1991 Garfield TV special

Garfield Gets a Life is a 1991 animated television special based on the Garfield comic strip written by Jim Davis. It features Lorenzo Music as the voice of Garfield. The special was first broadcast on May 8, 1991, on CBS. It was nominated for Outstanding Animated Program at the 43rd Primetime Emmy Awards. It was the final in the series of twelve Garfield television specials, as the success of Garfield and Friends caused CBS to cancel new animated specials in 1990. It is the only CBS Garfield special directed by John Sparey instead of Phil Roman, although the latter served as producer. It is also the final Garfield production to feature music by Desirée Goyette who had performed for previous Garfield specials and various episodes of Garfield and Friends.

Unlike the other Garfield specials, despite the title, Garfield Gets a Life focuses mainly on Jon rather than the titular fat cat; Odie only appears twice in this special. It has been released on both VHS and DVD home video.
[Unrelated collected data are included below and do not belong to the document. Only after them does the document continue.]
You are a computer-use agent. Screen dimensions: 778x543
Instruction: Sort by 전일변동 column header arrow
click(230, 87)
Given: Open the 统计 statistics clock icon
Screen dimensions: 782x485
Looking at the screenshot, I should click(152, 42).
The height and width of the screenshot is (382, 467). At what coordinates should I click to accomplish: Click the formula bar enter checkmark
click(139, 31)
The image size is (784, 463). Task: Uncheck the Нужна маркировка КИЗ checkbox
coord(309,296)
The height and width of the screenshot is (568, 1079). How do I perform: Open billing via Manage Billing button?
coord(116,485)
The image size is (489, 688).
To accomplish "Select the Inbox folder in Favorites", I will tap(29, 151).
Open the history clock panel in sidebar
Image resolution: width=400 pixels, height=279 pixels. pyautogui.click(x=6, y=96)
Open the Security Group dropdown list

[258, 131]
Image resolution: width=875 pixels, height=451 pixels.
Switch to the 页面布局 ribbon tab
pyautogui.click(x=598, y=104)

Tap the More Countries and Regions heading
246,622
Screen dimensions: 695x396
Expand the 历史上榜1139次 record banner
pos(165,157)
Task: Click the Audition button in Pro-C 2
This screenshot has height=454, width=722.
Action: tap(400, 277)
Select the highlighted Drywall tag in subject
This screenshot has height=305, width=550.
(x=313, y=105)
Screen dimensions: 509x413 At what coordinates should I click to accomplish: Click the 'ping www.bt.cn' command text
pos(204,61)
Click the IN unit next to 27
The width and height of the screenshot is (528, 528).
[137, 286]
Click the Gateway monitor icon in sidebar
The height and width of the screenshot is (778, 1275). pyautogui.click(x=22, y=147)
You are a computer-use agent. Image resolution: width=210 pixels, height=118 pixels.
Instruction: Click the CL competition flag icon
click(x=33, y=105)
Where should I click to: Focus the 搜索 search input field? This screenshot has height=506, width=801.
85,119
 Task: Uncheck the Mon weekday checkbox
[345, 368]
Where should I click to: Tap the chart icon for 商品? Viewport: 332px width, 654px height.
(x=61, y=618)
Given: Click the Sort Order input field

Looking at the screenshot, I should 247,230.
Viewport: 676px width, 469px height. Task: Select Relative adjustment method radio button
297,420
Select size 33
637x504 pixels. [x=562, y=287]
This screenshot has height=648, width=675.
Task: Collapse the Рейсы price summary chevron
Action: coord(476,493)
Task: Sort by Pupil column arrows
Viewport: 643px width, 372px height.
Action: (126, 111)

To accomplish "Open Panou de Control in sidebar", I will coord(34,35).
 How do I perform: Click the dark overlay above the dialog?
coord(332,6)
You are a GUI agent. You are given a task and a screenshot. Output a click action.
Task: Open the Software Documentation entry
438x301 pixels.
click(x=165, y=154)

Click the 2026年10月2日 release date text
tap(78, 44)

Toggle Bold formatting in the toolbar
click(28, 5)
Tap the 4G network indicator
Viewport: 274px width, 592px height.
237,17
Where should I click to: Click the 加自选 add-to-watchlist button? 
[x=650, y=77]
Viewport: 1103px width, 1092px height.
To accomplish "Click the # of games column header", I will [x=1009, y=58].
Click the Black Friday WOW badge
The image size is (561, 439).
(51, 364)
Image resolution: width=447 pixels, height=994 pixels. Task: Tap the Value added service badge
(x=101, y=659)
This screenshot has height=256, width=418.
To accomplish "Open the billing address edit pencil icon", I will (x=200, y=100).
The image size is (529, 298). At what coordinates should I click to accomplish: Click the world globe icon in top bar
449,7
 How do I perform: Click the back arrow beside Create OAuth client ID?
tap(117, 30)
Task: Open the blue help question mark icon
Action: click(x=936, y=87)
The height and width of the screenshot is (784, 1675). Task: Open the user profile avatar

The songs "Monday Morning Blues (Blues for Mr. G)" (performed by B.B. King) and "Shake Your Paw" (performed by The Temptations) were released on the 1991 album Am I Cool or What? An instrumental version of the opening theme, under the title "Spare Time" (performed by David Benoit), was also released on the album.

== Plot ==
On a dull Monday morning, Jon Arbuckle realizes how uneventful his life is and sets out to change it. He goes out to various locales to meet girls, but is turned down by every one. At home, Jon watches an advertisement on TV for the Lorenzo School for the Personality Impaired and chooses to attend. There, he meets a girl named Mona, and the two like each other and go to Jon's house. There, Garfield is worried about Jon being in a relationship and goes to tell him. Mona begins sneezing and Jon learns that she is allergic to cats. Jon chooses to stay with Garfield, but he agrees to stay friends with Mona, and the two go out to dinner as Garfield follows them.

== Cast ==
- Lorenzo Music – Garfield
- Thom Huge – Jon Arbuckle
- Gregg Berger – Odie / Stinky / Announcer
- Julie Payne – Library Girl / Receptionist
- Frank Welker – Lorenzo / Gunner
- June Foray – Mona / Librarian
- Kim Campbell – Woman at Laundromat
- Kevin Campbell – Man #1
- Gregg Berger – Man #2 (Note: Uncredited)
- Thom Huge – Ranger (Note: Uncredited)
- Frank Welker – Station Announcer (Note: Uncredited)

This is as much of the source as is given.